Excerpt provided
------------------------------------------------------------

Autoimmune neurologic diseases
Markus Schramm, M.D.
Evergrande Center for Immunologic Diseases and Ann Romney Center for Neurologic Diseases, Harvard Medical School and Brigham and Women's Hospital, Boston; Department of Rheumatology and Clinical Immunology, University Medical Center Freiburg, Germany
Cysteinyl leukotrienes receptors CysLTR1 and CysLTR2 are members of a trans-membrane G-coupled receptor family known for its role in airway inflammation. They can mediate leukocyte chemotaxis, vascular leakage and endothelial cell migration upon binding of the cysteinyl leukotrienes (cysLTs) LTC4, LTD4 and LTE4. The particular role of CysLTR2 in T cell mediated immune responses, and its participation in autoimmune diseases has not been studied. We investigated the expression of CysLTR2 on murine CD4+ T helper cell subsets and found the highest expression on pathogenic Th17 cells.

------------------------------------------------------------

Data listing

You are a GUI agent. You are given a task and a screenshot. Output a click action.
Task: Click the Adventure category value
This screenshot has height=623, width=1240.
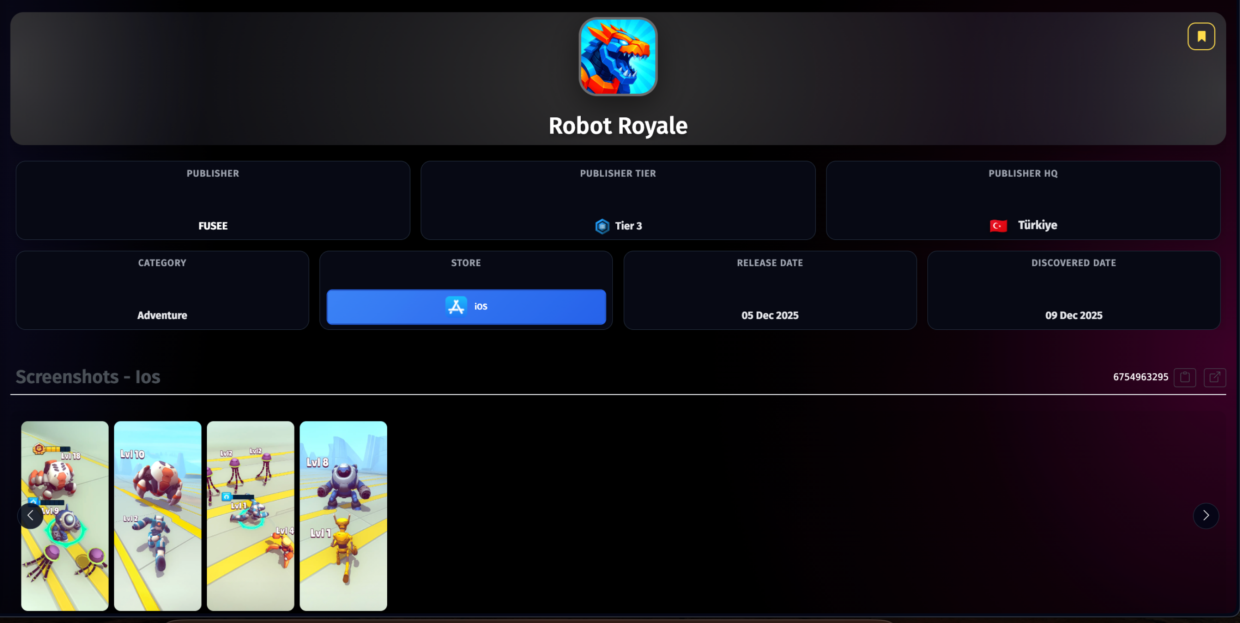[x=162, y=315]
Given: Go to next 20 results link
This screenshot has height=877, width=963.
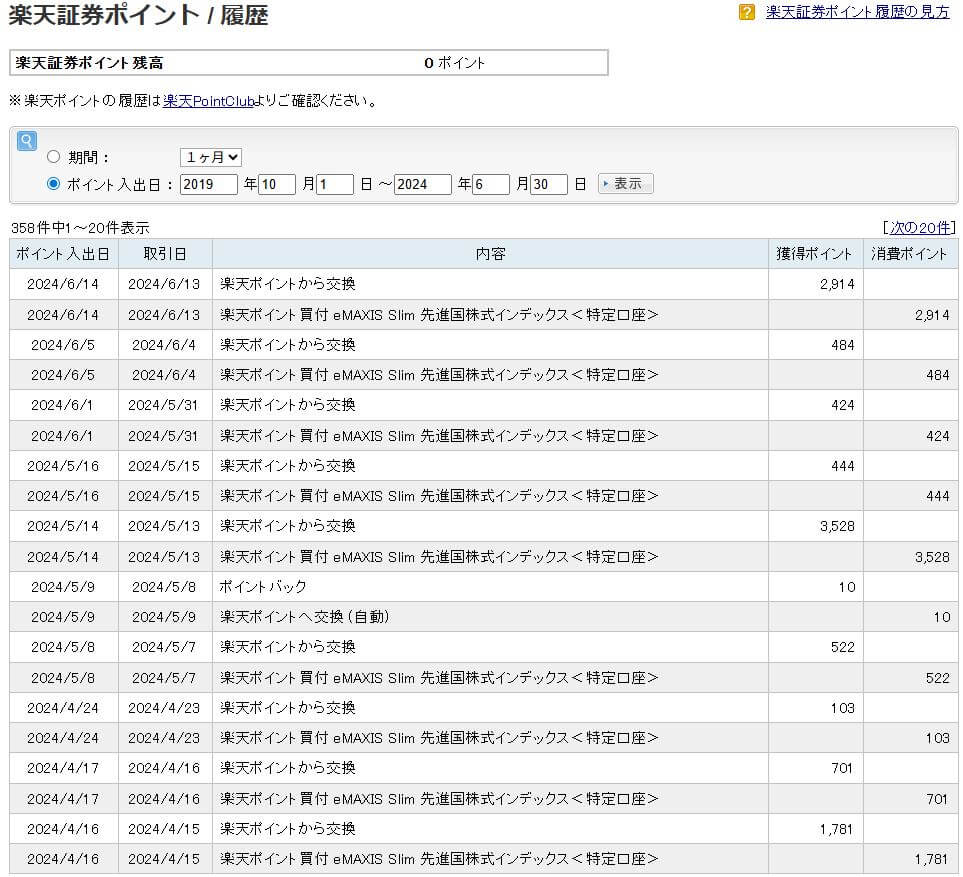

------------------------------------------------------------

Exercise aim
Continue the abstract above on CysLTR2 in autoimmune neurologic diseases, starting after its last sentence and not after the entries.

Reply
These cells are important contributors to the pathogenesis of a variety of autoimmune diseases, including Multiple Sclerosis (MS). To elucidate the potential role of CysLTR2 in the pathogenesis of MS we used the murine model of experimental autoimmune encephalomyelitis (EAE). Immunizing CysLTR2-/- mice with MOG35-55 we demonstrated that deficiency of CysLTR2 led to ameliorated disease with lower degree of paralysis, histopathologically decreased number of inflammatory parenchymal and meningeal lesions and lower frequencies of CNS-infiltrating IFNg and IL-17A producing CD4+ T cells.
This clinical phenotype was reproducible in LTC4s-/- mice, which are lacking all CysLTs. To further establish if loss of CysLTR2 was T cell intrinsic we utilized MOG35-55 transgenic mice and could indeed recapitulate our findings from the global KO mice. Together these results show that CysLTR2 signaling on CD4 T cells is required for autoimmune CNS inflammation.
Therapeutic blocking antibodies selectively binding to CysLTR2 might therefore be a promising future therapy in inflammatory diseases of the CNS and other autoimmune diseases.